Usually, the positive results of the supplementation of L-carnitine in aquafeeds are attributed to the protein sparing effect as a result of increased energy from lipid oxidation (Mohseni & Ozorio, 2014). However, when there is no growth promoting effect, this result is attributed to differences in the physiology of the species, developmental stage of fish, farming conditions, formulation of experimental diets, in addition to other reasons (Harpaz, 2005). The physiologic mechanisms which promote fish growth when dietary L-carnitine is supplemented were not adequately defined (Ma et al., 2008). Some studies registered a linear dose-response relationship of L-carnitine in growth (Torreele et al., 1993; Jayaprakas et al., 1996). On the other hand, other studies have reported a null response (Becker et al., 1999) or a decrease in growth (Mohseni & Ozorio, 2014) at concentrations of L-carnitine above the recommended for effectiveness.
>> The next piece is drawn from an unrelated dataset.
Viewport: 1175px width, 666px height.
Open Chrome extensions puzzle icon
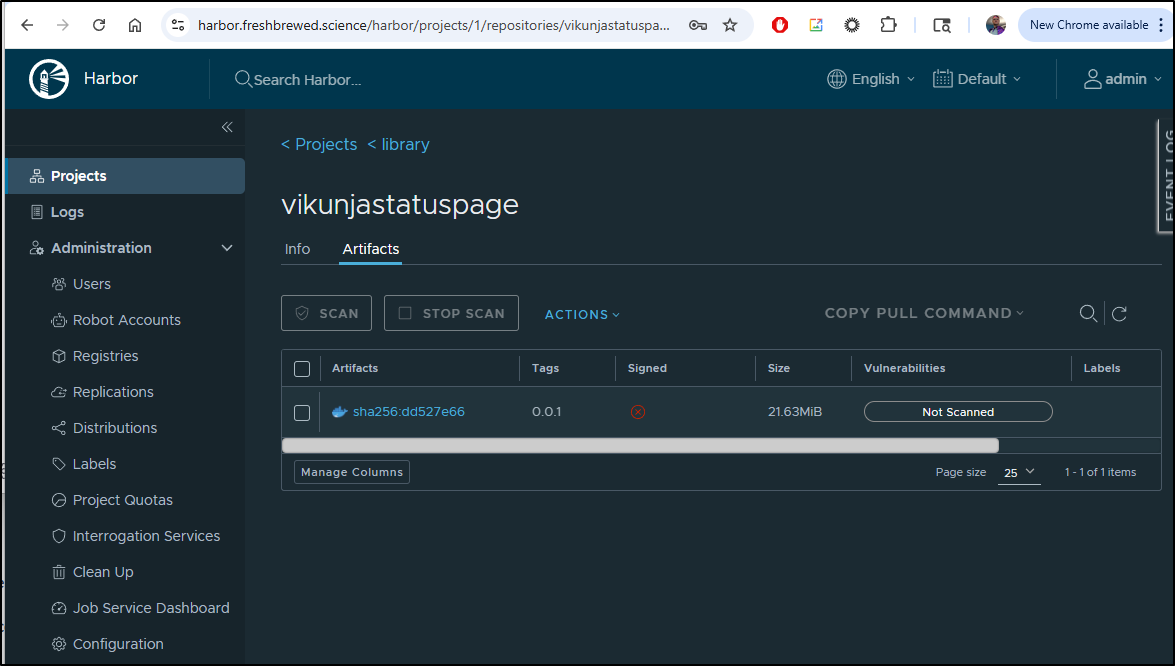click(x=888, y=25)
DL-carnitine hydrochloride comprises 50% of L-carnitine and 50% of D-carnitine. Consequently, we estimated daily intake of approximately 0.2 (diet with 500 mg kg−1) to 1.5 mg (diet with 4000 mg kg−1) of D-carnitine per g of live weight at the end of the experiment, without a negative effect on fish performance. On the other hand, Santulli & D’Amelio (1986) registered a decrease in growth of juvenile sea bass Dicentrachus labrax ranged from 13 to 25% when fed daily with 0.025 mg of pure D-carnitine per gram of live weight. Despite the high intake of D-carnitine in the presented study, the intestinal absorption of levocarnitine occurs 1.6 to 2.0 times faster than the D-form (Gross & Henderson, 1984), which has possibly hindered any adverse effect on the performance of tilapia fingerlings. Indeed, also no difference was recorded in the weight gain, hematological parameters and serum concentration of free carnitine between Winstar rats fed diets supplemented with L-or DL-carnitine (Bazotte & Lopes-Bertolini, 2012).
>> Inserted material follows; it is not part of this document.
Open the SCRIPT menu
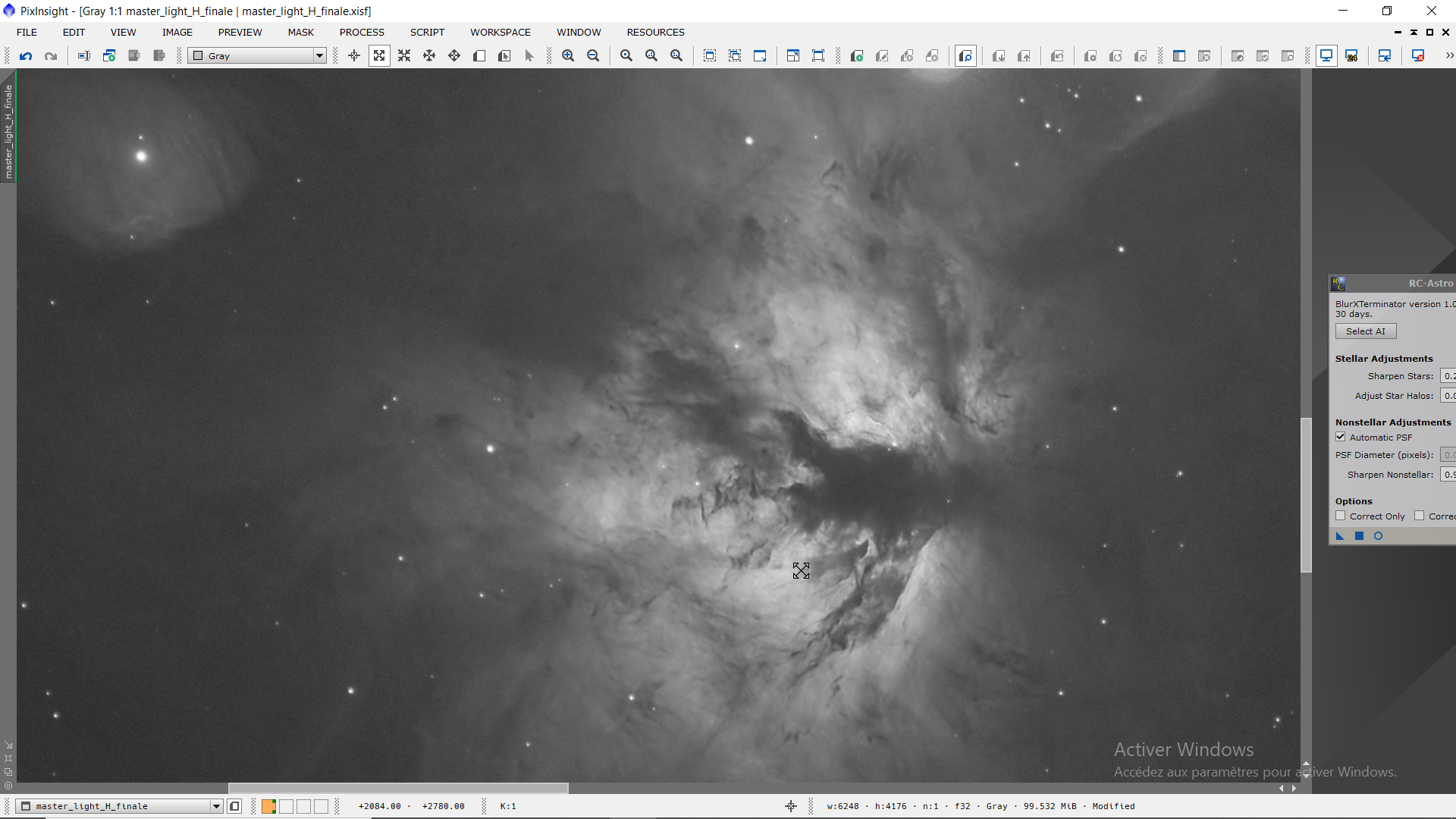 tap(427, 32)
Generally, the dietary carnitine supplementation is expected to decrease the lipid deposition and increase the protein deposition in fish, due to its action in lipid metabolism (Harpaz, 2005; Mohseni & Ozorio, 2014). However, akin to what happens regarding growth, the action of L-carnitine on the lipid compo-sition of fish is also inconsistent. Several authors have not reported any effect on the body and/or muscle lipid composition of several species (Gaylord & Gatlin, 2000; Twibell & Brown, 2000; Dias et al., 2001; Yilmaz et al., 2004), including tilapias (Becker et al., 1999; Yang et al., 2009; Erdogan et al., 2015). It is possible that the location of adipocytes in body tissues are responsible for the interspecific differences in body chemical composition of fish when dietary L-carnitine is supplemented (Yang et al., 2012).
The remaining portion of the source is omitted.